In a growing concern for financial institutions, the rise of instant payments has led to an irreversible loss of funds. According to recent data from PYMNTS Intelligence, 40% of financial institutions lost more money to fraud last year, with scams accounting for 23% of fraudulent transactions and experiencing a 56% year-over-year rise.

The problem is compounded by the fact that once funds leave an account, they cannot be recalled. This has led banks to invest in AI-powered solutions to investigate and recover stolen funds after the transaction clears. Nasdaq Verafin's Agentic AI Workforce, for example, includes two new role-based agents: the Agentic Fraud Analyst and the Agentic AML Analyst. These agents will automate investigative work currently performed manually by fraud and compliance teams.

In India, the Reserve Bank Innovation Hub has launched MuleHunter.AI, an AI system operational across 26 banks that detects about 20,000 mule accounts per month. Mule accounts are intermediary accounts used to route stolen funds through multiple banks before withdrawing them.

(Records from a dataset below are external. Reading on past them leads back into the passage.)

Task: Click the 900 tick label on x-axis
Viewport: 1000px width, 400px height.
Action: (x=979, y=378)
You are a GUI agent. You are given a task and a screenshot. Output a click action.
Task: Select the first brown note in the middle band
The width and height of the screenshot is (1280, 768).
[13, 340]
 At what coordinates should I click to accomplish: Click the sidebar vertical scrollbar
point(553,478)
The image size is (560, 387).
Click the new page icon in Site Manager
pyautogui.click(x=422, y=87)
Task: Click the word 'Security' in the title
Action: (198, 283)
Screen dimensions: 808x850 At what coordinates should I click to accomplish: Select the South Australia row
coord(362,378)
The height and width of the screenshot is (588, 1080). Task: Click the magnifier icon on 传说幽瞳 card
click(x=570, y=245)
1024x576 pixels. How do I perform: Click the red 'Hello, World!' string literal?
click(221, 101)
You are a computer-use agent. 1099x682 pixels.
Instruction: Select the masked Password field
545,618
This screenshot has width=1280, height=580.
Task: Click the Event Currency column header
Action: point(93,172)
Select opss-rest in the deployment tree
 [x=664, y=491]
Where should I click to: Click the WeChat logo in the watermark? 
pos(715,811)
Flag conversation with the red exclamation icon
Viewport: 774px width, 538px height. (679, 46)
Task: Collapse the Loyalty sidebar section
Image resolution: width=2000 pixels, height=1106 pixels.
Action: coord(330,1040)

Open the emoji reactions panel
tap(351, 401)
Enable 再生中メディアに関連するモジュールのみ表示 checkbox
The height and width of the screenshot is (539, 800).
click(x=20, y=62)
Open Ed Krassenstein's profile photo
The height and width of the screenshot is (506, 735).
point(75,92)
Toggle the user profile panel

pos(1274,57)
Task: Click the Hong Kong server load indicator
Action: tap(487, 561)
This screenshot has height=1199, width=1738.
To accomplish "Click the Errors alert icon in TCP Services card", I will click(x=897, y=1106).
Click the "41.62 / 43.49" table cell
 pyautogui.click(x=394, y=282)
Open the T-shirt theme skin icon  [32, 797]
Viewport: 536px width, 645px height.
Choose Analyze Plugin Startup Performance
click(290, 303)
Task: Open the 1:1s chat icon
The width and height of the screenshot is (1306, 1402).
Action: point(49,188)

The Indian Cyber Crime Coordination Centre reported identifying 2.65 million first-layer mule accounts as of December 31, facilitating the theft of nearly $2.4 billion.

Meanwhile, JPMorgan Chase and ACI Worldwide have announced a partnership to embed JPMorgan's Kinexys Liink account verification directly into ACI Worldwide's enterprise fraud platform. This move aims to apply consistent controls across payment rails before funds leave the account.

The use of AI in recovering stolen funds is becoming increasingly important as traditional methods become impractical due to the speed at which instant payments clear. By reconstructing transaction patterns and connecting related activity across institutions, banks hope to stay ahead of cybercriminals and recover lost funds.